Я не знаю рецептов для разумного проведения кампаний в строго централизованных иерархических структурах, особенно кампаний кадровых.

В январе 1976 года у меня, как у капитана I-го ранга, которому исполняется пятьдесят лет, возникло право уйти в запас. На следующий день после этой круглой даты я подал рапорт об уходе. Начальник института предлагал мне послужить еще пять лет, но я настоял на своем. Процедура оформления документов, включая медицинское обследование в госпитале, заняла почти восемь месяцев. 27 августа 1976 года приказом Министра Обороны СССР я был уволен в запас. Настаивать на уходе в запас меня заставило сразу несколько причин. Первой причиной была потеря интереса к карьере: вероятность получения адмиральского звания была очень невелика, так же как и достижения заметных результатов в математике, для последних нужна молодость, если не юность. Кроме того, мне уже захотелось осесть напостоянно, а для этого надо было перебираться в Москву. Была и еще одна причина: я почувствовал в себе (не вокруг!) какой-то легкий ветерок свободы, соблазнявший меня возможностью снова, почти как в детстве, выбрать себе занятие по душе, благо, что пенсия минимальные возможности для этого обеспечивала.

Переход на гражданскую стезю был очень разочаровывающим в смысле непосредственного знакомства с имевшимся законодательством. Под многолетнее убаюкивание пропаганды о том, что ты живешь при самом-самом передовом, демократическом и справедливом государственном и общественном строе, начинает казаться, что так оно и есть на самом деле. Неприятной ноткой в свое время было узнавание, что в ГДР офицеру до пенсии можно служить и десять и пятнадцать лет, а не как у нас тогда - двадцать пять. Просто в ГДР ты получишь не всю, а часть полной пенсии. Это мне рассказал Эрих еще в академии. Тогда о пенсии я и не думал, просто отметил, что у них заботливее относятся к человеку.

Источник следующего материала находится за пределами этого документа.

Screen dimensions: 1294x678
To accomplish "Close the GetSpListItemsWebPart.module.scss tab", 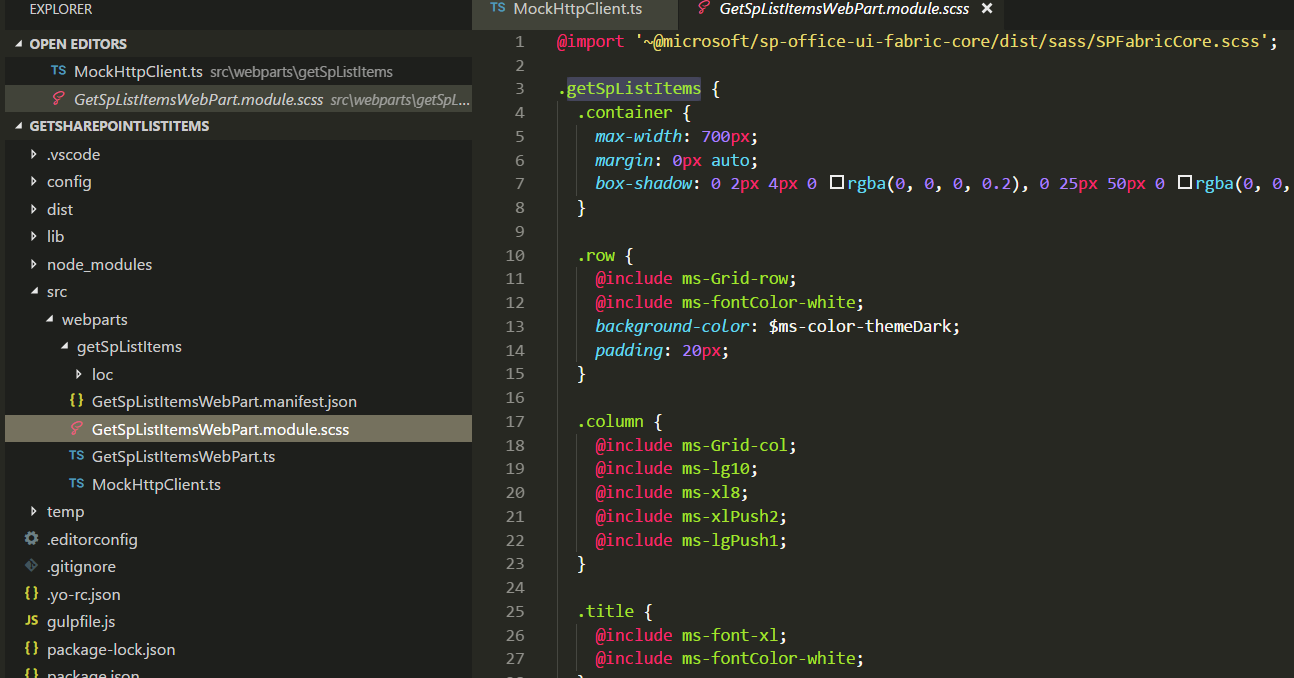I will pos(987,9).
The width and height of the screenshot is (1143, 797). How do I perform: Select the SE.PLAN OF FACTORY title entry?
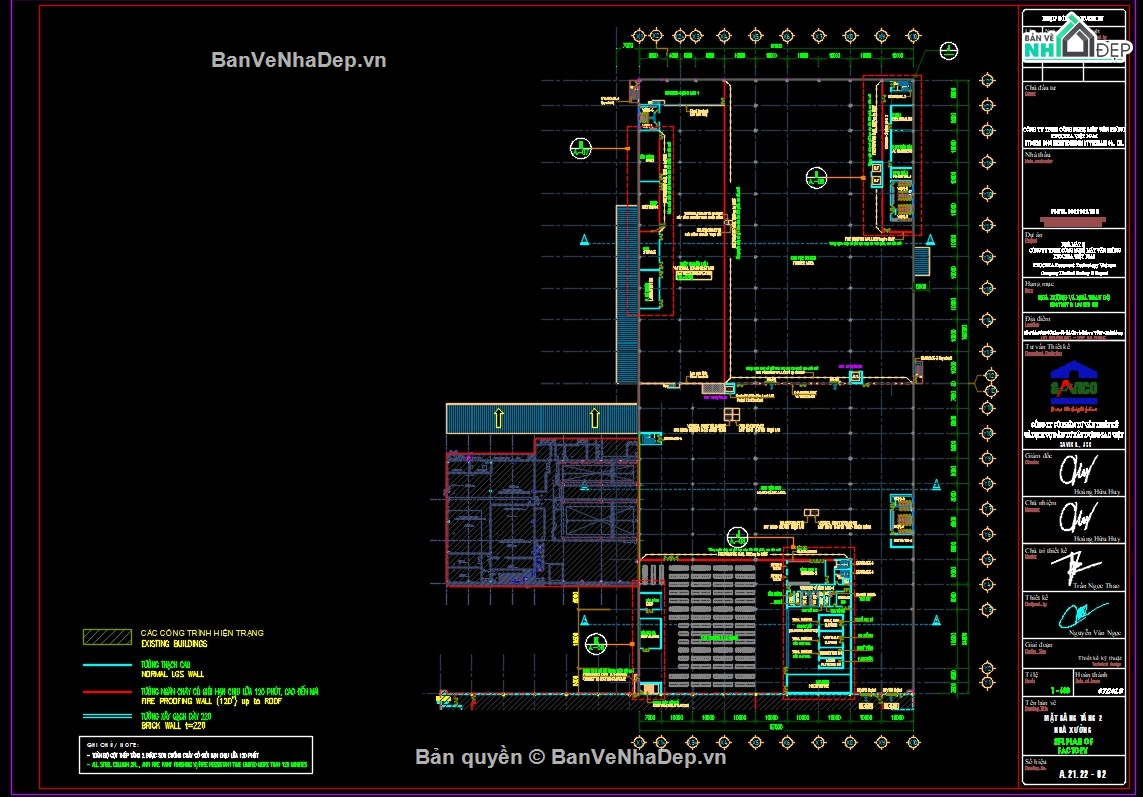[1077, 744]
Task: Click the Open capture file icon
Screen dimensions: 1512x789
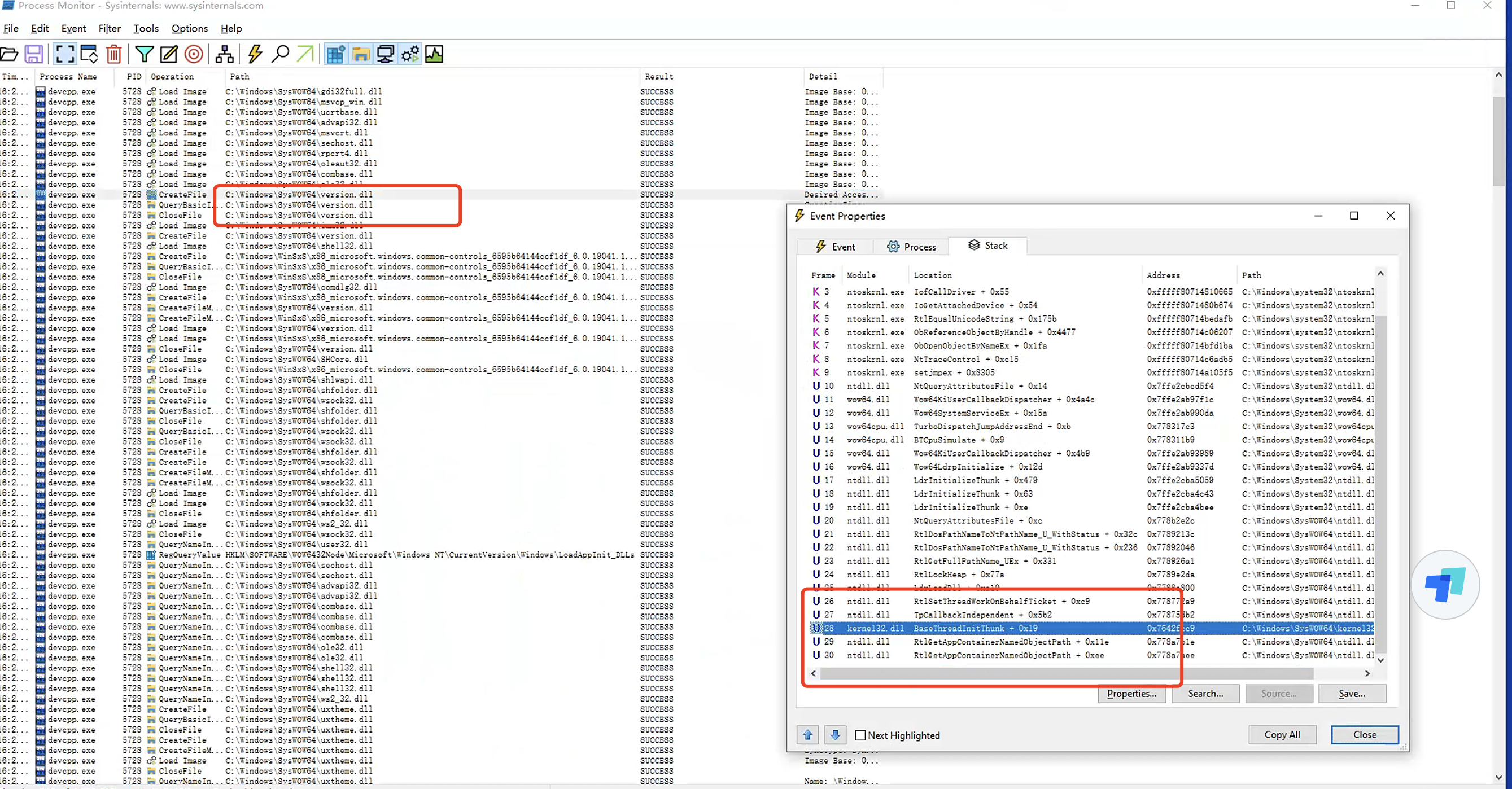Action: pyautogui.click(x=10, y=54)
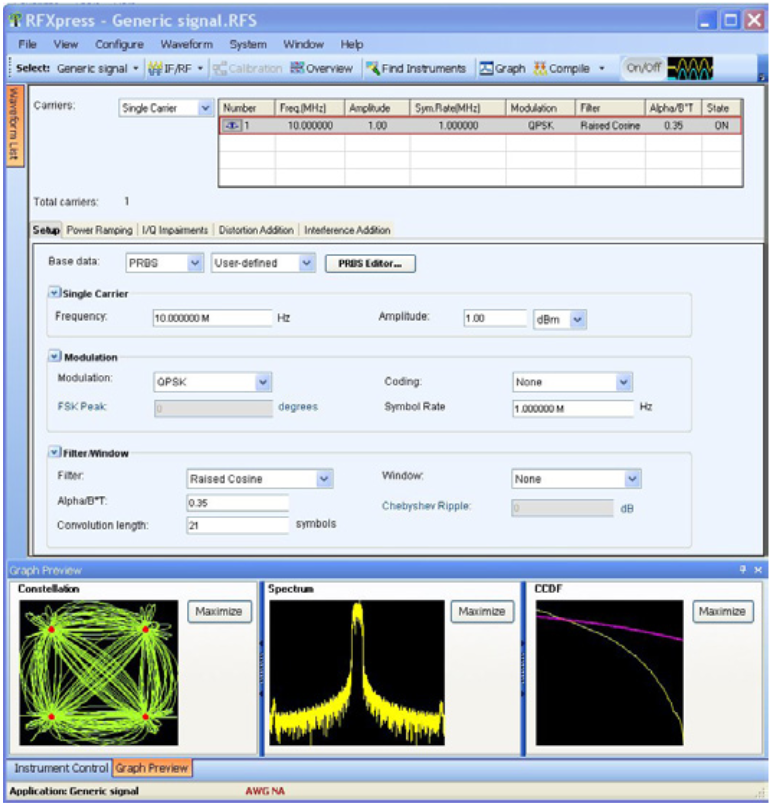Screen dimensions: 771x807
Task: Toggle the On/Off output switch
Action: [x=641, y=68]
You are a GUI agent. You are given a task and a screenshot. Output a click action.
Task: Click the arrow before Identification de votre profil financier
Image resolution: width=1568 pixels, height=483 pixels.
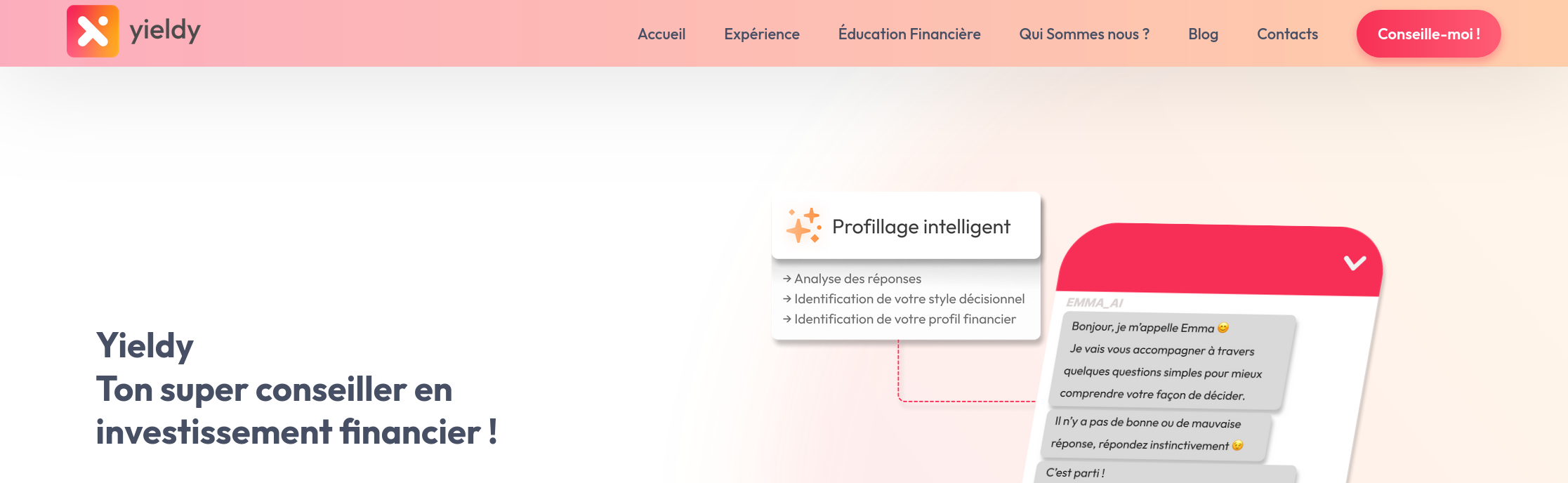pyautogui.click(x=786, y=319)
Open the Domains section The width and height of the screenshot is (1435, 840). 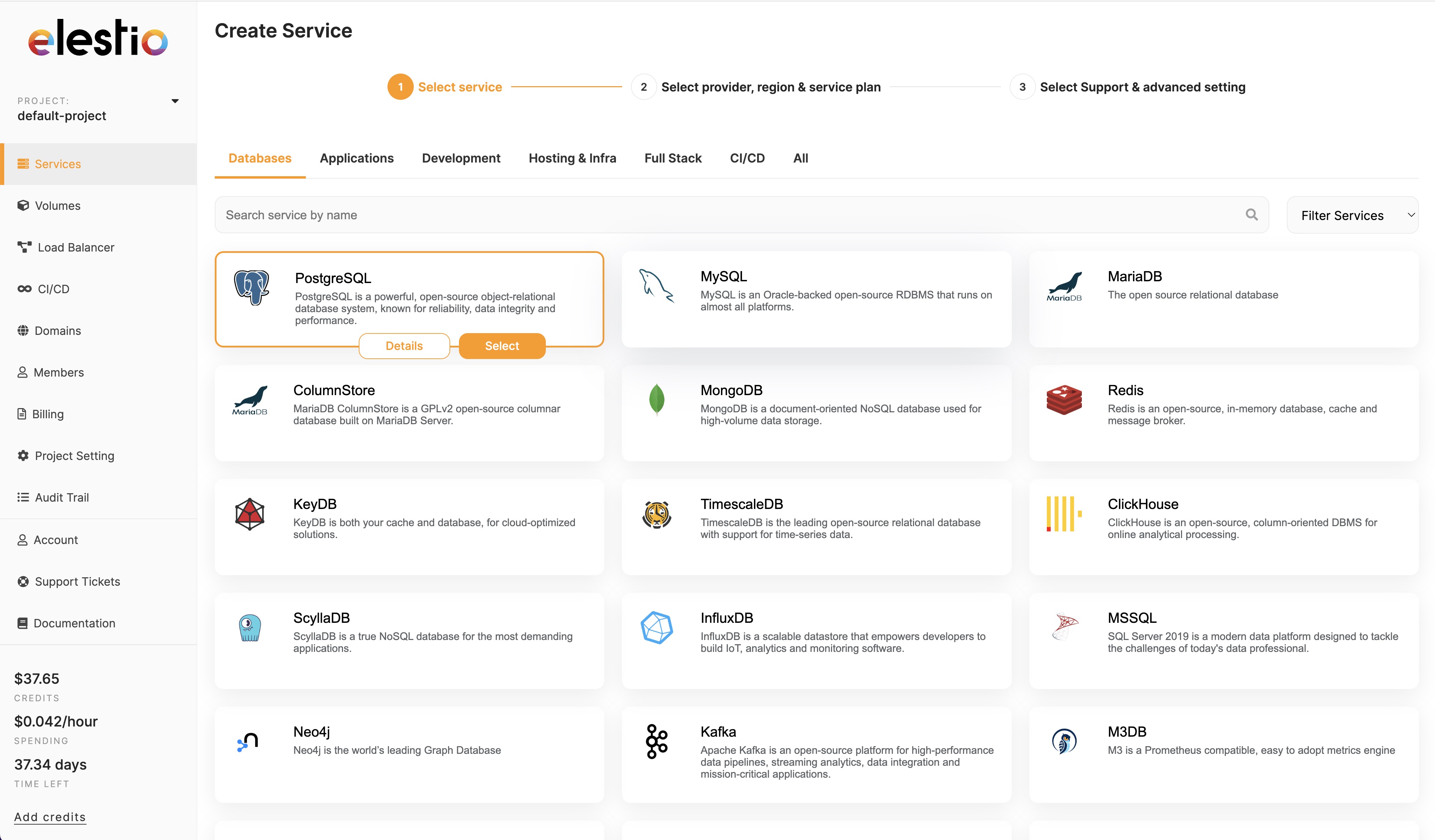click(58, 330)
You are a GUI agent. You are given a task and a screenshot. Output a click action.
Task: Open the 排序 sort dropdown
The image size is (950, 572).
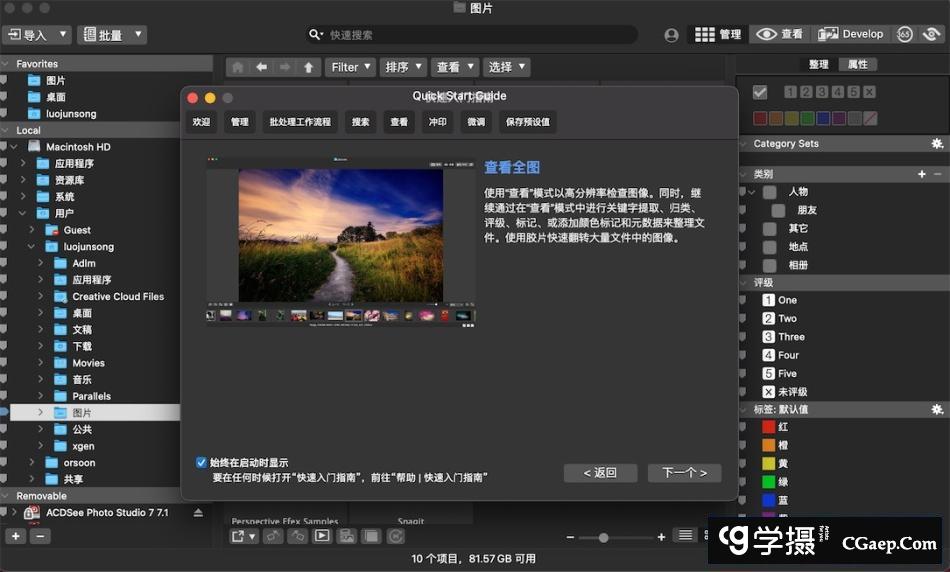[404, 67]
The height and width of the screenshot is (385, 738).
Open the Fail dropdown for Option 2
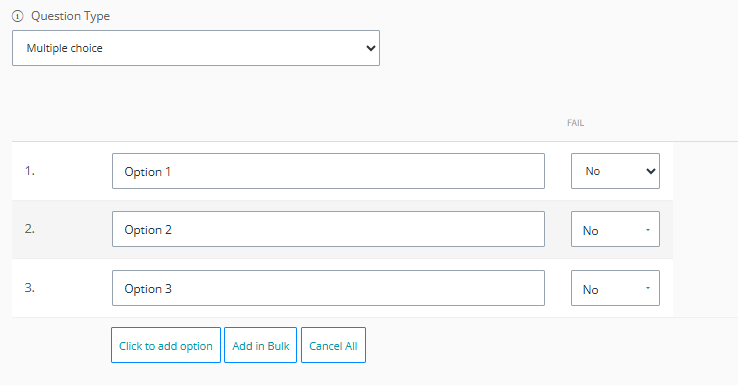pyautogui.click(x=615, y=229)
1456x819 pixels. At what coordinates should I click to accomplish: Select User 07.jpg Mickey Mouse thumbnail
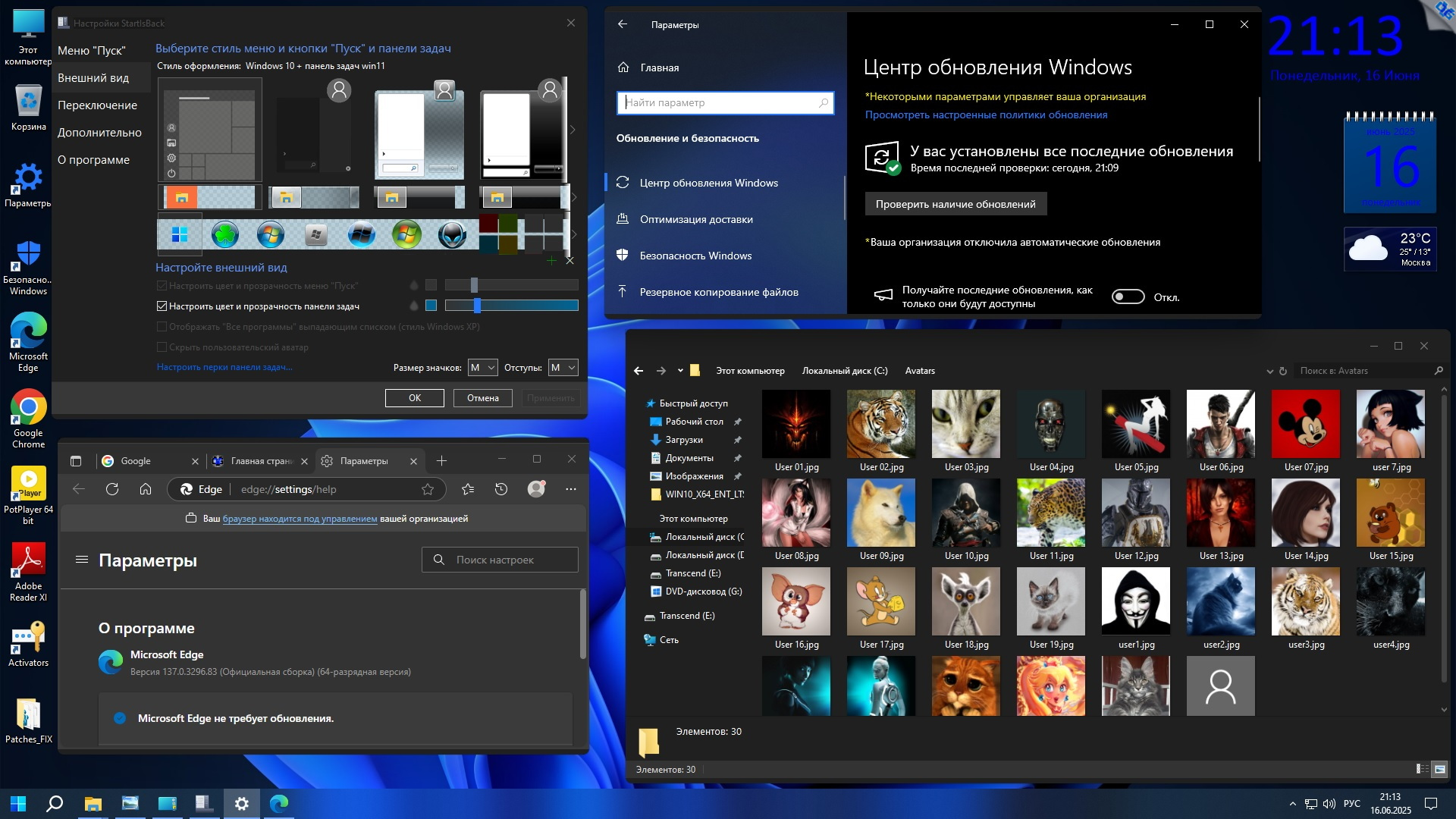click(x=1305, y=424)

Столкновением с законной несправедливостью была попытка моей дочери поступить в университет. Оказалось, что конкурс существует не столько для определения способностей абитуриентов, сколько для целей, очень созвучных с целями знаменитого царского циркуляра 1887(!) года, получившего название "О кухаркиных детях".110 Поступающие и теперь делились на несколько социальных категорий: из рабочих, из колхозников, из служащих, из москвичей и не таковых (прописка!), с производственным стажем и без оного, на дневное отделение или на вечернее... У Таньки была самая низшая категория и, соответственно, самый трудный проходной балл, ей не хватило нескольких десятых балла. Тогдашний ректор факультета психологии МГУ А.Н. Леонтьев зная, что школу Танька кончила с серебряной медалью, с сожалением сказал, что он бы взял ее даже "из служащих", если бы она была прописана у бабушки, то есть в Москве.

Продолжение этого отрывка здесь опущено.